Park Cities Lumberjacks in Colorado
   Spending a week loading, delivering and stacking firewood in Colorado can make a lumberjack out of any Dallas flatlander. Earlier this month my wife and I served as chaperones for the Christ the King Catholic Church high school youth group’s mission trip to Mineral County, Colorado. There were 12 of us from the Park Cities spending a week making a difference in a county that is 96 percent national forest. 
   This was our sixth year to go, so most of our youth volunteers had been before. This year’s rookies were the Hayward twins, Connor and Sam, both freshmen at Highland Park High School. They adjusted well to the altitude (8,800 feet) and to the week of service.
   We usually stay at the Fellowship Hall of the Creede Community Church but this year there was a conflict so we stayed at a guest ranch called The Antlers, located along the headwaters of the Rio Grande River.
   We work hard at projects such as cleaning the local cemetery, washing windows at the town’s museum, clearing the local baseball field, helping put a roof on a building at the fairgrounds and delivering firewood to the elderly and the ill. This year we delivered wood to Merl and Kathy Jennings. He is a great guy who is battling cancer. We delivered two loads to Phil and Diane Leggitt. He’s the retired county sheriff who earlier this year survived a fall that left him almost frozen to death in 20-degree weather before he was found the next day. Sheriff Leggitt has always split his own firewood but this year he appreciated the help of a dozen eager Dallas kids.

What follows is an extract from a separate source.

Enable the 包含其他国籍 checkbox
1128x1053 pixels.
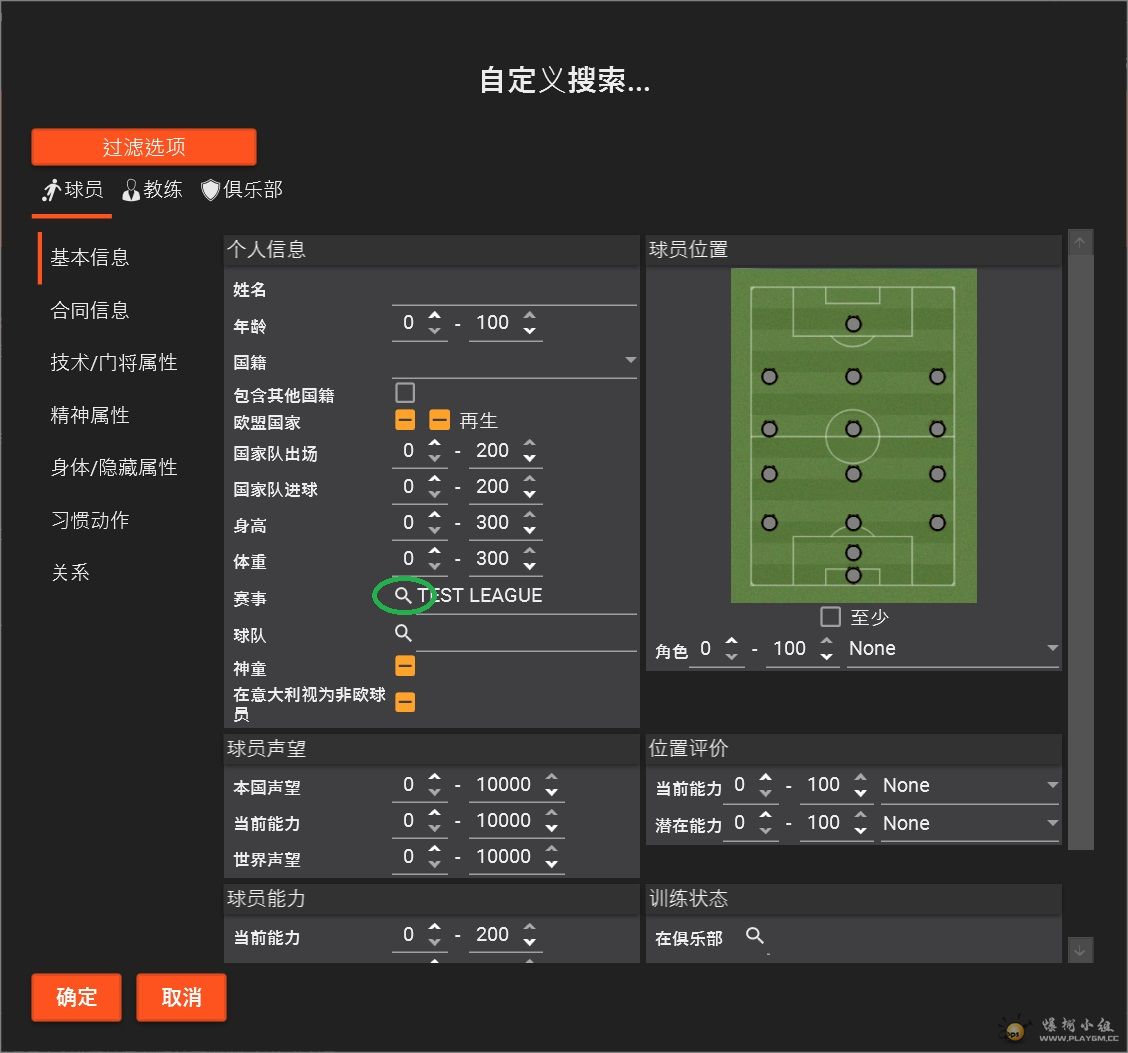pos(405,392)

   We also played hard. At the end of a workday we’d hit the town of Creede for dinner and caught two excellent performances at the Creede Repertory Theatre, “A Wonderful Noise” and the improv “Boomtown”. We floated down the Rio Grande with Mountain Man Rafting, where one of our veteran youth group members, Patrick O’Boyle, was awarded an official “River Guide” cap by the guides themselves. It is a prestigious honor, given out only once per summer.
   The funny part about being in Creede, Colorado, during the summer is that I bump into more Park Cities people than I do in the Park Cities.
   At Kip’s Grill, John and Ann Delatour were sitting at the table to our left. To our right was Shelley Showalter and her group. The night before we saw Libby and Rusty Goff as well as Cathy and Sam Manning. Then one of my high school classmates, Libby Tucker Albritton walked in. It was Park Cities Night at The Antlers riverside restaurant. We saw dozens of other Park Cities friends while we were in Creede, including Bobby and Ann Manning, who now live in Boulder. Our daughter Maggie ran into Fulgham Bell, her spring basketball teammate.
   We’re back now. The temperatures with highs in the 70s and lows in the 40s are now just a memory as we re-adjust to the Texas heat. But one fact remains. This coming winter folks in Mineral County, Colorado will battle temperatures that can hit 30 degrees below zero.
   Several elderly Creede residents will stay warm (and stay alive) this winter because they'll have plenty of firewood thanks to some good Texas high school kids.